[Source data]
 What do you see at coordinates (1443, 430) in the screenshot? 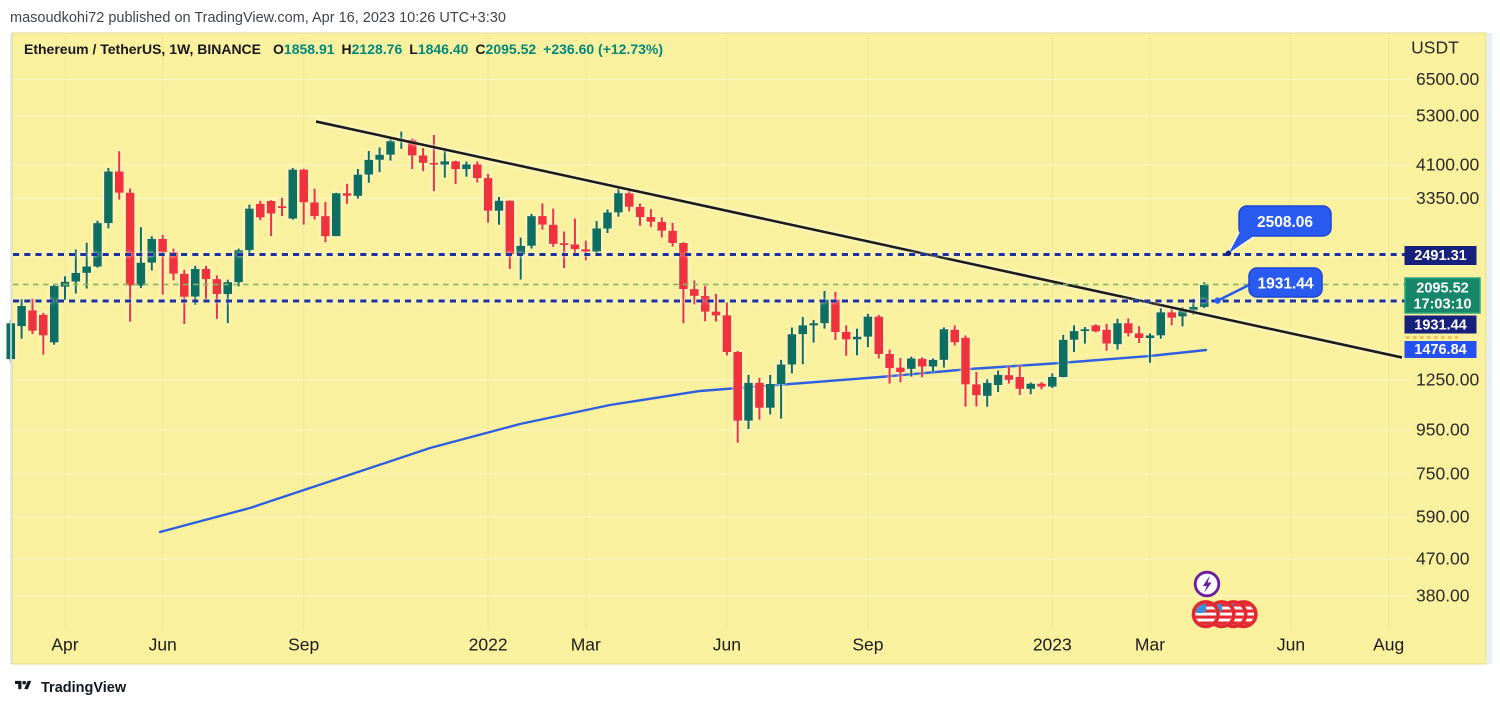
I see `svg-text: 950.00` at bounding box center [1443, 430].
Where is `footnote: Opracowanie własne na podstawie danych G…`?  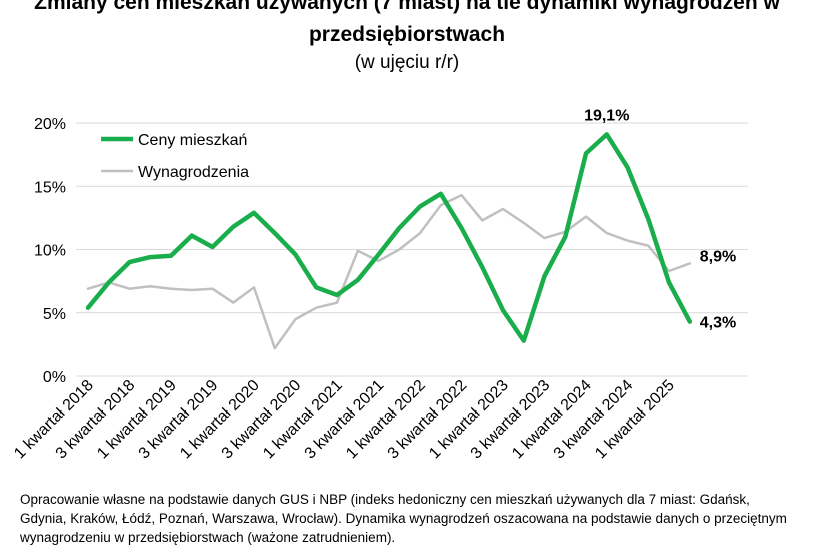
footnote: Opracowanie własne na podstawie danych G… is located at coordinates (404, 518).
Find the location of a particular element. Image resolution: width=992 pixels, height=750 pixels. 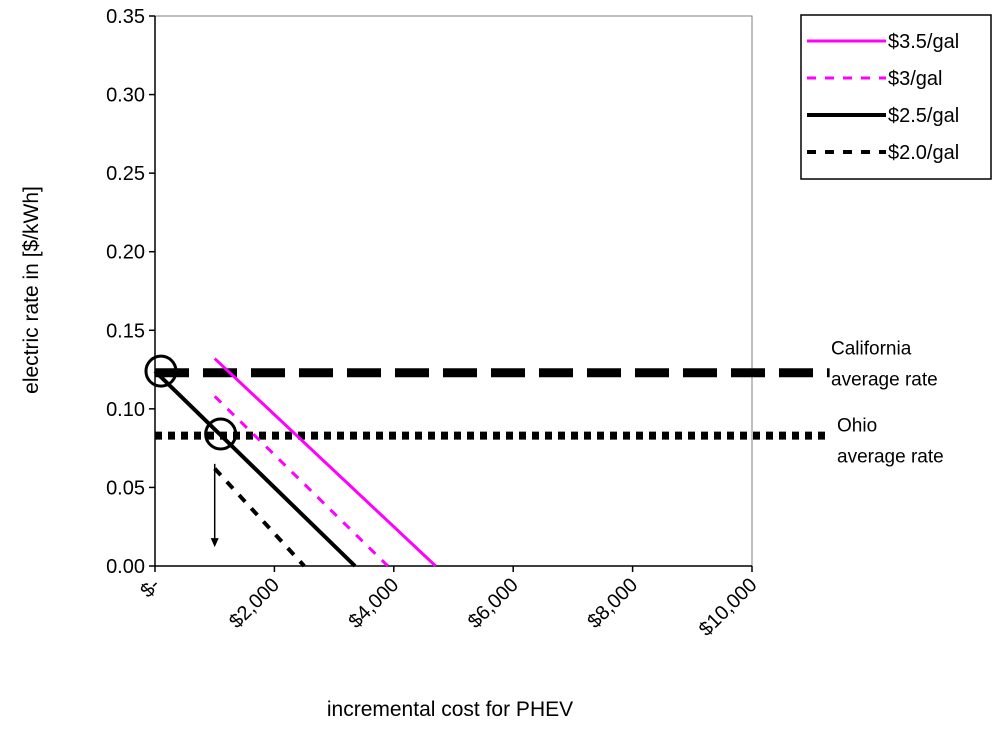

x-tick-label: $- is located at coordinates (150, 588).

## TASK STATEMENT
Put every line of the entries above into a numbered list, skipping blank lines and leaving out the pictures.

## TASK RESULT
1.  What do you see at coordinates (1443, 430) in the screenshot? 
2. I see `svg-text: 950.00` at bounding box center [1443, 430].
3. Where is `footnote: Opracowanie własne na podstawie danych G…`?  
4. footnote: Opracowanie własne na podstawie danych G… is located at coordinates (404, 518).
5. Find the location of a particular element. Image resolution: width=992 pixels, height=750 pixels. 
6. x-tick-label: $- is located at coordinates (150, 588).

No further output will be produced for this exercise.